Las cosas empezaron a torcerse en las Navidades de 2008. Lo separaron de su familia, aunque era todavía demasiado joven como para que eso supusiera trauma alguno. Más aún cuando lo esperaban con tanto cariño allí a donde lo llevaron.
La primera época en su nuevo hogar sólo puede calificarse de maravillosamente feliz: su recién hallada familia se anticipaba a unos deseos que ni siquiera sabía que pudiera sentir, todo eran atenciones y palabras dulces. Incluso ante las travesuras las reprimendas eran amables.
Crecer es sufrir
Pero, como dicta la Naturaleza, en una ley que como todas las que manda la sabia, amable y a veces cruel madre, fue creciendo. Poco a poco, la familia fue dejando de discutir amablemente por acompañarlo en sus paseos para reñir amargamente porque nadie quería ir con él.
Él sólo podía callar, sentir y agradecer en la medida en la que era capaz alguna que otra atención que cada vez debía mendigar con mayor insistencia.
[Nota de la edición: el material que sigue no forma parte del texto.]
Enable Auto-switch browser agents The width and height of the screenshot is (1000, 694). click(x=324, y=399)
Sólo quería compartir tiempo y juegos con quienes, a pesar de todo, quería con la más absoluta de las fidelidades. Quería que lo amasen una milésima parte de lo que él amaba.
Un engaño cruel
Y llegó el verano de 2009. Ese aciago día en el que subió, confiado como siempre, al coche familiar. Por las maletas que abarrotaban el vehículo supo que se iban de vacaciones. Estaba feliz, pues a su fuerza juvenil se añadía su gusto por los descubrimientos, por explorar nuevos lugares.
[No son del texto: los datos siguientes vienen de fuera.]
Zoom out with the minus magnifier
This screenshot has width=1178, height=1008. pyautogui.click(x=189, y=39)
En mitad de ninguna parte, se detuvo el coche. Obedeció, como hacía con cualquier orden al seco “bájate”. Lloró. Lloró los ríos… los mares de su inmensa alma cuando vio que se cerraba la puerta del coche y lo abandonaban en mitad de un bosque y se dio cuenta de que no iba a saber volver a la que, maldita sea, era su casa.
Una vida corta y dura
Vagó hasta llegar a una ciudad, donde ha malvivido hasta ahora, apedreado por los niños, rehuido por las personas, los seres humanos en los que un día había confiado ciegamente, con lo que era la fe más estúpida que nadie puede demostrar.
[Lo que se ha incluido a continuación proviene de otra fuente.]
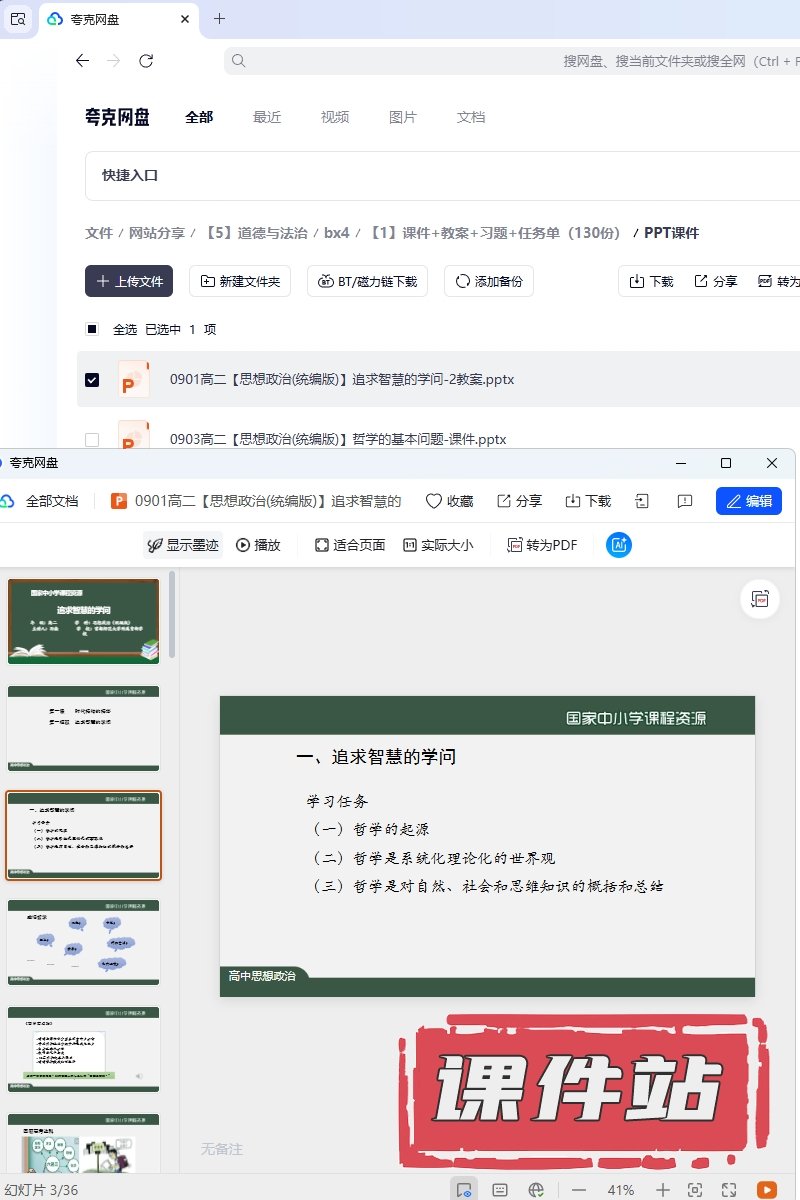Image resolution: width=800 pixels, height=1200 pixels.
Task: Click the 上传文件 upload button
Action: 129,281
Hace unas semanas, lo capturaron como a ser sin alma ni sentimientos, de la forma más brutal posible, y lo encerraron en una jaula con apenas algo para comer y un poco de agua. Allí oye y ve cómo los que son como él lloran y se lamentan…
Hoy lo van a matar.
La próxima vez que el nene pida un perrito en la carta a los Reyes Magos, recuérdalo.